▶ **Aim A**: Count the lines in the records that contain the string "width", matching case exactly. Reply with the number only.

▶ **Document**:
▼
RFR (S) 8049304: race between VM_Exit and _sync_FutileWakeups->inc()

Fri Aug 28 17:57:39 UTC 2015

Hi Dan,

On 8/28/2015 12:27 PM, Daniel D. Daugherty wrote:
> On 8/28/15 8:45 AM, Tom Benson wrote:
>> Hi,
>> One more pair of eyes on this.  8^)
>
> Hi Tom!
>
> Thanks for reviewing and welcome to the party...
>
>
>>
>> On 8/27/2015 8:16 PM, Kim Barrett wrote:
>>> On Aug 27, 2015, at 5:42 PM, Daniel D. Daugherty 
>>> <daniel.daugherty at oracle.com> wrote:
>>>> Sorry for starting another e-mail thread fork in an already 
>>>> complicated
>>>> review...
>>> OK, that was fascinating.  No, really, I mean it.
>>>
>>> It made me realize that we've been arguing and talking past each other
>>> in part because we're really dealing with two distinct though closely
>>> related bugs here.
>>>
>>> I've been primarily thinking about the case where we're calling
>>> vm_abort / os::abort, where the we presently delete the PerfData
>>> memory even though there can be arbitrary other threads running.  This
>>> was the case in JDK-8129978, which is how I got involved here in the
>>> first place.  In that bug we were in vm_exit_during_initialization and
>>> had called perfMemory_exit when some thread attempted to inflate a
>>> monitor (which is not one of the conflicting cases discussed by Dan).
>>>
>>> The problem Dan has been looking at, JDK-8049304, is about a "normal"
>>> VM shutdown.  In this case, the problem is that we believe it is safe
>>> to delete the PerfData, because we've safepointed, and yet some thread
>>> unexpectedly runs and attempts to touch the deleted data anyway.
▲
▶ **Raw data**:
▼
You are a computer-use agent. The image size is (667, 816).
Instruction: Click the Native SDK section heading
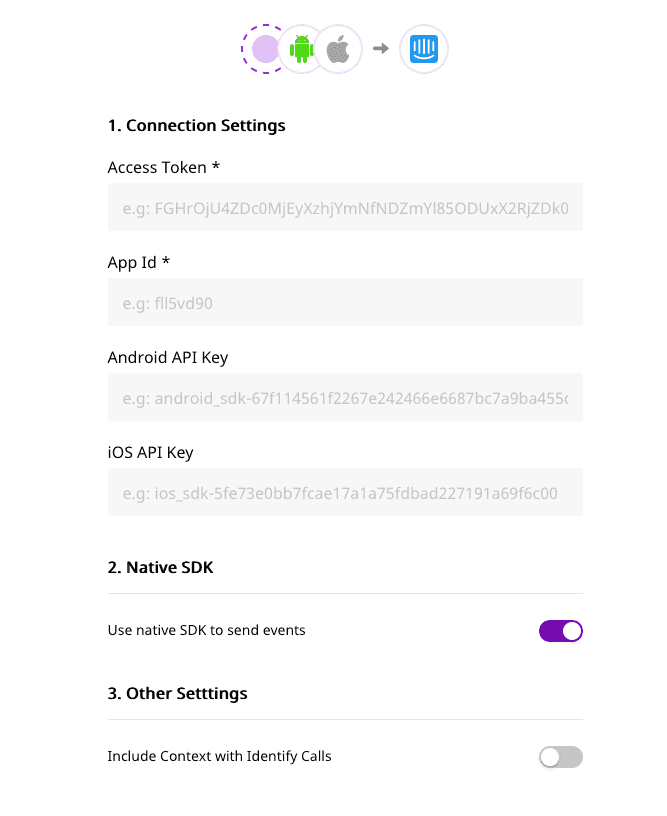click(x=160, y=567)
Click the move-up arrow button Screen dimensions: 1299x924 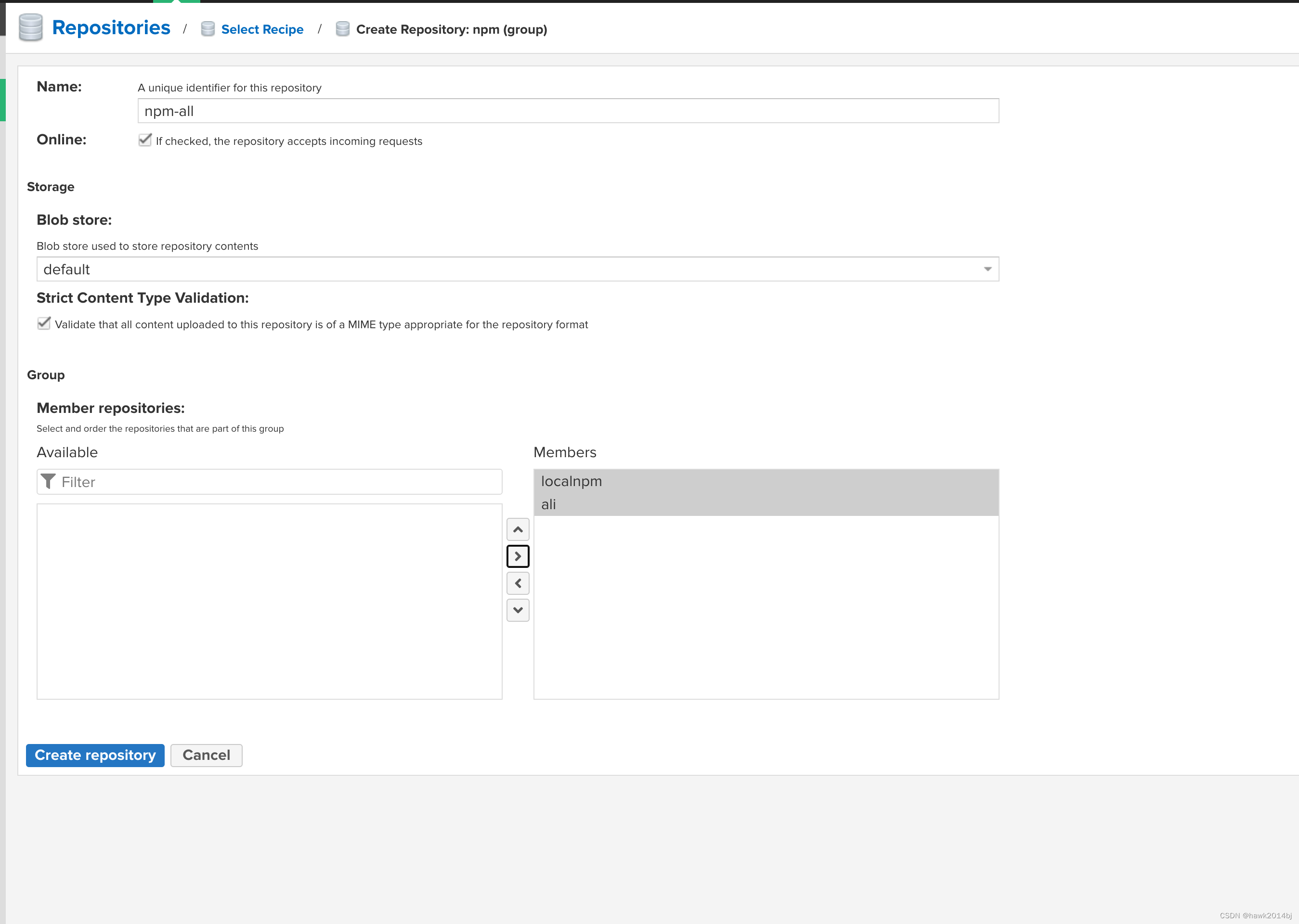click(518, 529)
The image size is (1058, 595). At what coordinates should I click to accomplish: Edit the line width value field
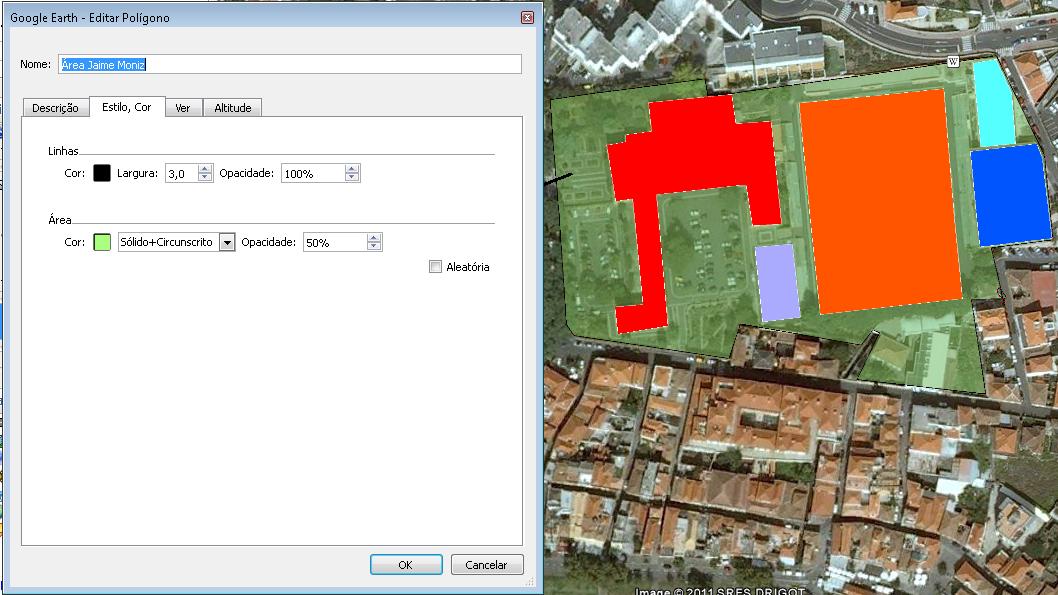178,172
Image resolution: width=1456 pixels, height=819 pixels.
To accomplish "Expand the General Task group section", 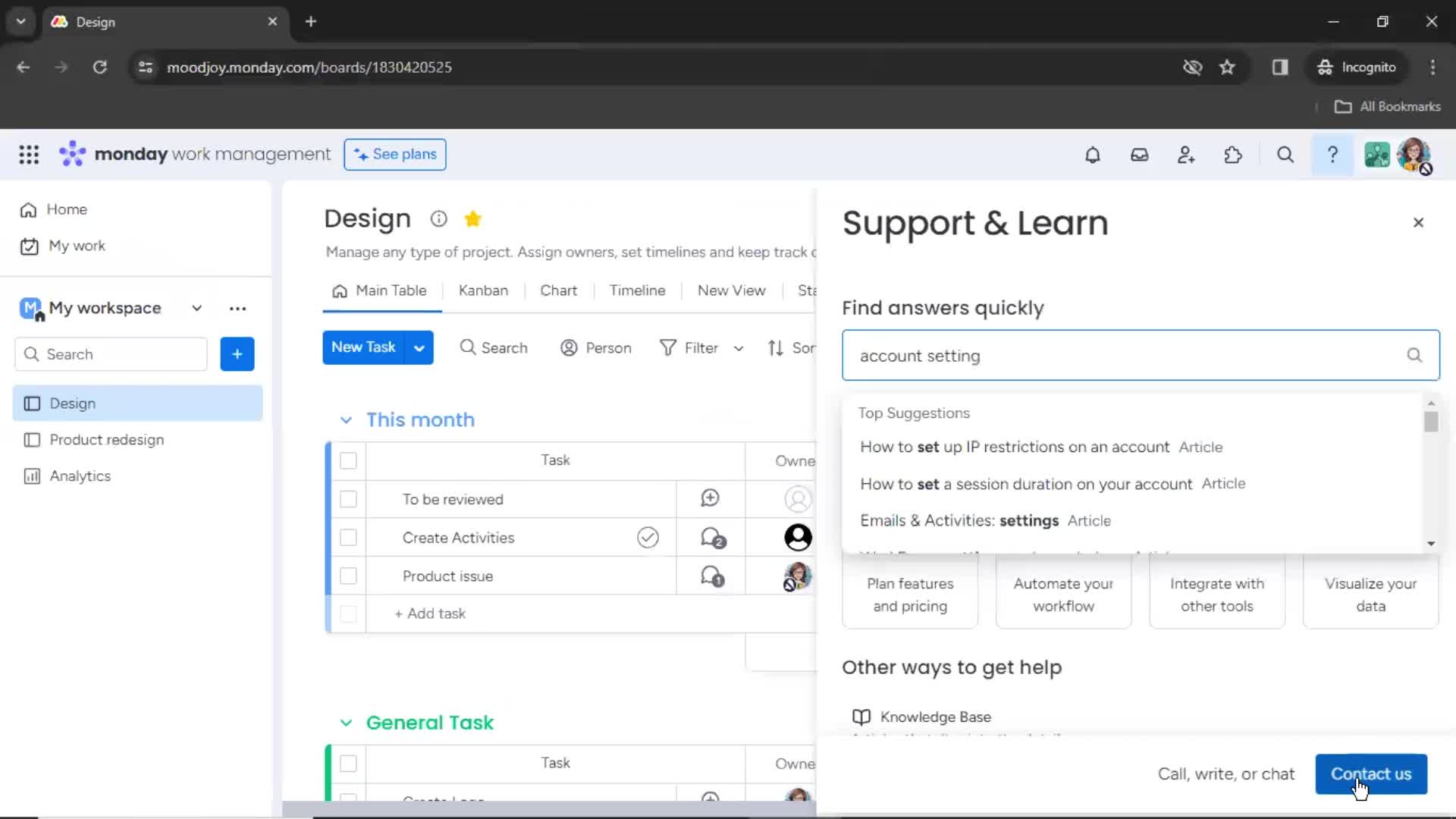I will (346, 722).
▲
▶ **Aim B**: In the mailing-list thread, which bug does Kim Barrett say first got him involved?

▶ **Exercise solution A**: 2

▶ **Exercise solution B**: JDK-8129978